Many of the FFI structs in this crate contain a `FFI_TaskContextProvider`. The
purpose of this struct is to _weakly_ hold a reference to a method to
access the current `TaskContext`. The reason we need this accessor is because
we use the `datafusion-proto` crate to serialize and deserialize data across
the FFI boundary. In particular, we need to serialize and deserialize
functions using a `TaskContext`, which implements `FunctionRegistry`.

This becomes difficult because we may need to register multiple user defined
functions, table or catalog providers, etc with a `Session`, and each of these
will need the `TaskContext` to perform the processing.
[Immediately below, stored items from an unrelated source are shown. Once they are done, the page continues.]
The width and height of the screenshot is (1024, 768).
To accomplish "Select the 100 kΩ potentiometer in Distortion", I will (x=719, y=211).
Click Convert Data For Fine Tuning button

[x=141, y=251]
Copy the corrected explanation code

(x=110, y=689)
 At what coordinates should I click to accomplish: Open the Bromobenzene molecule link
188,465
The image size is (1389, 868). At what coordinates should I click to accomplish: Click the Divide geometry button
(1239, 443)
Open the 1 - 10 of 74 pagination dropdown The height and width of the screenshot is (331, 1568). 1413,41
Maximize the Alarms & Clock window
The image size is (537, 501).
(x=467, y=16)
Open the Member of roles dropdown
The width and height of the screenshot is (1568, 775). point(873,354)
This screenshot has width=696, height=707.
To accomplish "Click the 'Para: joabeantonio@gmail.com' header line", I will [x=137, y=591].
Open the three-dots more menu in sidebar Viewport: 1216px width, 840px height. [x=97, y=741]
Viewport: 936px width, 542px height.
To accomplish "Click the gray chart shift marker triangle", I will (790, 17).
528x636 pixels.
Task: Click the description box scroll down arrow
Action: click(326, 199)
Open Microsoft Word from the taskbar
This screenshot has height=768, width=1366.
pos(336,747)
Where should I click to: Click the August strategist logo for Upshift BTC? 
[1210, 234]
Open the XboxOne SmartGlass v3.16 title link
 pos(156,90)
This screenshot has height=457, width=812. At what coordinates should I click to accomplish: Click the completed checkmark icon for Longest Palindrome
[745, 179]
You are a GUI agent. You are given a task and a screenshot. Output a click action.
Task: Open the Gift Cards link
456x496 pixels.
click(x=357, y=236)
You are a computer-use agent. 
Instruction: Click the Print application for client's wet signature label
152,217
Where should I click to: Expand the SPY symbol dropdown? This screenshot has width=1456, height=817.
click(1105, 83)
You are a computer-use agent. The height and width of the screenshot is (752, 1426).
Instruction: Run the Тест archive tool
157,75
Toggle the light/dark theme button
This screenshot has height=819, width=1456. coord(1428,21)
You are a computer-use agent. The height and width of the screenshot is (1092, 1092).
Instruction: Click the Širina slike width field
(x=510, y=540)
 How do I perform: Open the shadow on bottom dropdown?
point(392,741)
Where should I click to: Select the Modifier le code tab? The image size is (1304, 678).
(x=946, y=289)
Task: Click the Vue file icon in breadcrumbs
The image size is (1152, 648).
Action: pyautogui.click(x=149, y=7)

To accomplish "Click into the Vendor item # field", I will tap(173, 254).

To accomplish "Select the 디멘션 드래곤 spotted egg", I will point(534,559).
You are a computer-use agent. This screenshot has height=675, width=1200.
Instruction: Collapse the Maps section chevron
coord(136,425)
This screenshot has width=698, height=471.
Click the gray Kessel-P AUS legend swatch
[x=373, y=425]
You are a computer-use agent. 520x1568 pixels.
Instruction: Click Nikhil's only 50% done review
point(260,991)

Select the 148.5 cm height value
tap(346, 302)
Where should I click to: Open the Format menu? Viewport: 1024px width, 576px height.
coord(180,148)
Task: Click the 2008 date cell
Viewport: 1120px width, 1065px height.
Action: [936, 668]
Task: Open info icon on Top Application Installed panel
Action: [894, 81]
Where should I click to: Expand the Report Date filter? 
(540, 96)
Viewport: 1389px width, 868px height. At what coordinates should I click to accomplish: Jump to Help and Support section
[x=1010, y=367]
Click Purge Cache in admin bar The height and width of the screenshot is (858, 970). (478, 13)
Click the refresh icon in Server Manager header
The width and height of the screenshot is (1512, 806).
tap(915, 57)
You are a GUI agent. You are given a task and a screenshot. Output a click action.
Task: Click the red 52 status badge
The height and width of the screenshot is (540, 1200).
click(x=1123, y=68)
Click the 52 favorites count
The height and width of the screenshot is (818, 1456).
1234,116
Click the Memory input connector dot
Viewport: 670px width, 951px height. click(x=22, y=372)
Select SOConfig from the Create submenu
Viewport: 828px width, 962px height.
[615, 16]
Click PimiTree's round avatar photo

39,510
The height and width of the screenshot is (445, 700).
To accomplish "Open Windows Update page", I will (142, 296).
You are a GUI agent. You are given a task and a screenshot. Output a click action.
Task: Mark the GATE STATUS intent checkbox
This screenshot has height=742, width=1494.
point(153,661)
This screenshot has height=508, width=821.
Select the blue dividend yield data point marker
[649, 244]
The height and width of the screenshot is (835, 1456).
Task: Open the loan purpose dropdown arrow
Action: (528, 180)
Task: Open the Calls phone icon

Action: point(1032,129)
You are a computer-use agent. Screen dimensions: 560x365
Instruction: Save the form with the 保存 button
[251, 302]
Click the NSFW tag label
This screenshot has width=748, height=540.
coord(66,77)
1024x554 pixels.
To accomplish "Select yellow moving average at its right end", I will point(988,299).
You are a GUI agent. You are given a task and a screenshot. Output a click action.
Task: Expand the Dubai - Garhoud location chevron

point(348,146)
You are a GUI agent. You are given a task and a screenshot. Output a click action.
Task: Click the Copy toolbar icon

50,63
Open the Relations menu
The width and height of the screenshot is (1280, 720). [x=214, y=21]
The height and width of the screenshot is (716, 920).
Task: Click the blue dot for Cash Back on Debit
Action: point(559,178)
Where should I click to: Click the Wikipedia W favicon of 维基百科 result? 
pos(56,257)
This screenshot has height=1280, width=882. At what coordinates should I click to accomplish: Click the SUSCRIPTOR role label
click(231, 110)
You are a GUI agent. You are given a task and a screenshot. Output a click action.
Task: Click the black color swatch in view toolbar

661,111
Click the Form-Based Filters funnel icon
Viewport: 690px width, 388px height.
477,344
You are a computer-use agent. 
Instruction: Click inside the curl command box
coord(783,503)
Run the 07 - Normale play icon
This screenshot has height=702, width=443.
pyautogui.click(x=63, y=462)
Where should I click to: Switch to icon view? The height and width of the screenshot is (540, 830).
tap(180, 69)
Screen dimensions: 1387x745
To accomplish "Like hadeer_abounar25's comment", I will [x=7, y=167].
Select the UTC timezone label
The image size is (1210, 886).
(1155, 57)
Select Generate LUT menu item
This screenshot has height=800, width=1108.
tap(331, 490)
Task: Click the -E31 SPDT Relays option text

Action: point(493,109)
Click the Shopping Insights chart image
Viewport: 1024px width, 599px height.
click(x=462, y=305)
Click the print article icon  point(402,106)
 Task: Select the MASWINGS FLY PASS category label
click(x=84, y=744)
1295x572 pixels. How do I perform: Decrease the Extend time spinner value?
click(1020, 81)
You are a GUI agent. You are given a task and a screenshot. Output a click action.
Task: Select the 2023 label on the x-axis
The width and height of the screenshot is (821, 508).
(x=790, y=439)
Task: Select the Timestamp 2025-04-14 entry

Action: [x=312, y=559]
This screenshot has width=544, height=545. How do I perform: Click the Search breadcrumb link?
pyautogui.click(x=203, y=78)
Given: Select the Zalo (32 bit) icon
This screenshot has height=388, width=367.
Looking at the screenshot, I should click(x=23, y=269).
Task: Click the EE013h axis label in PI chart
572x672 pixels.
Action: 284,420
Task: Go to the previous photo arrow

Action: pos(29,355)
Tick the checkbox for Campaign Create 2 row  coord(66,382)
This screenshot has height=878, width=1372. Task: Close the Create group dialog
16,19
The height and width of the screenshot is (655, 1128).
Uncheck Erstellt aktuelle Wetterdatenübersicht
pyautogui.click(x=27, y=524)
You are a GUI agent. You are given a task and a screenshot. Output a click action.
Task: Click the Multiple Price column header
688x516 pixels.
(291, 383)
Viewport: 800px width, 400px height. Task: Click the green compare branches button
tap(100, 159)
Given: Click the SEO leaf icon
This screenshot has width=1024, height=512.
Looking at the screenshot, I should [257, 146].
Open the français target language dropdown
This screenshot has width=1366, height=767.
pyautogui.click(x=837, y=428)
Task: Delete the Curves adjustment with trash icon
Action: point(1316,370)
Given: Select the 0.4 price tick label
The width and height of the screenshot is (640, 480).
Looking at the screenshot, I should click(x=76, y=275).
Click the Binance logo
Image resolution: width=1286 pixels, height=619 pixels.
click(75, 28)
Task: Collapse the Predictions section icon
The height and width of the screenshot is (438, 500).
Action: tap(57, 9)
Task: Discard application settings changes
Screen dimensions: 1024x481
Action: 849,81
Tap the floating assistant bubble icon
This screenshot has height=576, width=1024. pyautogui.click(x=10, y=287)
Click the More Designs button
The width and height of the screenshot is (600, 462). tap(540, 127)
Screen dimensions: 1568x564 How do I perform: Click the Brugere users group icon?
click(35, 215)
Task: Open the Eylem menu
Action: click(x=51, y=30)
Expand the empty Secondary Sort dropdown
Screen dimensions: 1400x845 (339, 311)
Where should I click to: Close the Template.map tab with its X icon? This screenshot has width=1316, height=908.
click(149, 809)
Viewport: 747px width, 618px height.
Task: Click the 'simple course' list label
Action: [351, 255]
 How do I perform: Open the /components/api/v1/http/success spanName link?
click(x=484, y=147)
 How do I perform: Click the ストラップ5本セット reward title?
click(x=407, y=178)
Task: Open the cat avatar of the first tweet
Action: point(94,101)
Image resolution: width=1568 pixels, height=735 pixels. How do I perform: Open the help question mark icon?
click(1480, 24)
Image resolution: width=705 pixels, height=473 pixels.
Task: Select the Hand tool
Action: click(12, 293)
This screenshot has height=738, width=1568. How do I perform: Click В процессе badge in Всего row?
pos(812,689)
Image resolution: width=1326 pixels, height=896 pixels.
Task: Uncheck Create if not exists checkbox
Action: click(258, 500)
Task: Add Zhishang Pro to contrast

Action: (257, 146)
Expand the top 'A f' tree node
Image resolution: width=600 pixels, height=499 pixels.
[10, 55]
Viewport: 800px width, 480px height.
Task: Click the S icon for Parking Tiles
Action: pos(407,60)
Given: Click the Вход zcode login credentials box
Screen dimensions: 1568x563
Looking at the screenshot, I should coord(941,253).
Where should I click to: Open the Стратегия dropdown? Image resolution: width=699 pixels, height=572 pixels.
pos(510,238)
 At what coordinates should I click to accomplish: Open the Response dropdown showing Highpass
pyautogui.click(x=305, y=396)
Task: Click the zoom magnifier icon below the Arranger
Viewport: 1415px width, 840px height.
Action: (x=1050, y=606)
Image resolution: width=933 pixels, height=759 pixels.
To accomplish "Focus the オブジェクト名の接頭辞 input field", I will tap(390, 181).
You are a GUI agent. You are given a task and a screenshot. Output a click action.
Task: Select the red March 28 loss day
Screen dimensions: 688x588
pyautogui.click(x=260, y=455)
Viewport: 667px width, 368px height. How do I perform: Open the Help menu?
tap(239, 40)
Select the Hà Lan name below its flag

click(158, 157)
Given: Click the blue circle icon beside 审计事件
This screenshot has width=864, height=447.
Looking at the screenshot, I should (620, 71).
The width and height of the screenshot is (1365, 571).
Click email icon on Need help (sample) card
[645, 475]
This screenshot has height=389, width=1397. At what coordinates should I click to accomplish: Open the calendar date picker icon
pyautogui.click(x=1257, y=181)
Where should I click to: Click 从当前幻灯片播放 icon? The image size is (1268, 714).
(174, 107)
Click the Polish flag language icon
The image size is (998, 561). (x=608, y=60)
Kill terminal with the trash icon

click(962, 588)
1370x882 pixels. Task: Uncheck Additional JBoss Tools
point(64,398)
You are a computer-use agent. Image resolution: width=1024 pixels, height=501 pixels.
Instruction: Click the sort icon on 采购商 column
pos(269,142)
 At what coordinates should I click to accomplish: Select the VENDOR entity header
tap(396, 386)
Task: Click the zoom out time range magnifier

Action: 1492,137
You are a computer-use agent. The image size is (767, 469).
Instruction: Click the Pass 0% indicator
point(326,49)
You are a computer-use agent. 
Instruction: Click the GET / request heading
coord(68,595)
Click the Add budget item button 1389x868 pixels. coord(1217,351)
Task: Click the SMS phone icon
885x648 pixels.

For this reason we
cannot simply include the `TaskContext` at the time of registration because
it would not have knowledge of anything registered afterward.

The `FFI_TaskContextProvider` is built from a trait that provides a method
to get the current `TaskContext`. `FFI_TaskContextProvider` only holds a
`Weak` reference to the `TaskContextProvider`, because otherwise we could
create a circular dependency at runtime. It is imperative that if you use
these methods that your provider remains valid for the lifetime of the
calls. The `FFI_TaskContextProvider` is implemented on `SessionContext`
and it is easy to implement on any struct that implements `Session`.

[apache datafusion]: https://datafusion.apache.org/
[api docs]: http://docs.rs/datafusion-ffi/latest
[rust abi]: https://doc.rust-lang.org/reference/abi.html
[ffi]: https://doc.rust-lang.org/nomicon/ffi.html
[abi_stable]: https://crates.io/crates/abi_stable
[async-ffi]: https://crates.io/crates/async-ffi
[bindgen]: https://crates.io/crates/bindgen
[`datafusion-python`]: https://datafusion.apache.org/python/
[datafusion-contrib]: https://github.com/datafusion-contrib